Nelson comments: “If you’re in a time of pain and adversity right now, be patient. A day of prosperity is coming. And if you’re in a time of prosperity in which everything is great, start preparing. A day of pain and adversity is just around the corner” (p. 108). But God is working things out for the best (Romans 8:28). Nelson goes on to mention Moses, who was miraculously rescued as a child to grow up amid wealth and splendor only to lose it all when he killed an Egyptian abusing his people and had to hide in the desert for 40 years. “Why would God allow this to happen to him? Because God used all of it—even the consequences of his sin and the forty years in the desert—to prepare Moses to set His people free” (p. 110). Realize that God is preparing all of us for the future.
Ecclesiastes 7:15 is thought by some to go thematically with verses that follow, and it may, but it does naturally go with what was just stated—being the extreme example of not being able to predict what this life will bring even in terms of moral choices. Solomon says he’s seen it all in his frustrating life— reflecting here on a just man perishing and a wicked man’s life being prolonged. This goes against what we might assume would happen. But we don’t know what God is doing here or in which cases this will happen and why. We just have to trust Him, not relying on simple “this leads to that” reasoning that will be confounded. Recall that this was the wrong reasoning of Job’s friends in assuming the worst of Job to explain his suffering. Life is just not as simple as that. As the Tyndale commentary notes on verses 15-18, the believer must “face life in this world as it really is. Forewarned is forearmed (cf. 1 Peter 4:12).”
However, Solomon still has more to say on all this. He will point out in the next subsection that no one is really innocent (Ecclesiastes 7:20). And near the end of the current major section of the book he states that even though the life of the wicked may be prolonged, things will ultimately be well with those who live life with a proper fear of God and will not be well with the wicked (see Ecclesiastes 8:12-13). The psalmist and seer Asaph, a music leader during the reign of Solomon’s father David, had earlier lamented over the prosperity of the wicked before gaining proper perspective (see Psalm 73).
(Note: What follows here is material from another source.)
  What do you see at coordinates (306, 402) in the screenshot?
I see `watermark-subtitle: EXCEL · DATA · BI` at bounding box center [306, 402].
Concerning the death of the righteous, Isaiah would later write that people failed to consider that this was a way to spare them and bring them peace (Isaiah 57:1-2)—their future resurrection being in view. Of course, that can be a trial for others still living. But as this section shows, adversity is not always the worst thing. God uses trials to better us—for the great goal He is working toward. Think about the fact that the foremost just man died young in perfect righteousness and total innocence—Jesus Christ—while the wicked, the rest of the world at large, live on in sin. But Christ’s adversity, horrific as it was, was for the best—the ultimate best. Amazingly, both God the Father and Jesus Christ went through the greatest trial of all time for the benefit that would result for Them and all. The wicked are prolonged sometimes to give them opportunity to repent but more often in this age to serve as lessons to themselves and others, including the righteous. Yet the wicked are not always prolonged. And the righteous do not always perish early. It is often the other way around. We just can’t find out what God is working out—not yet while we are in this life under the sun.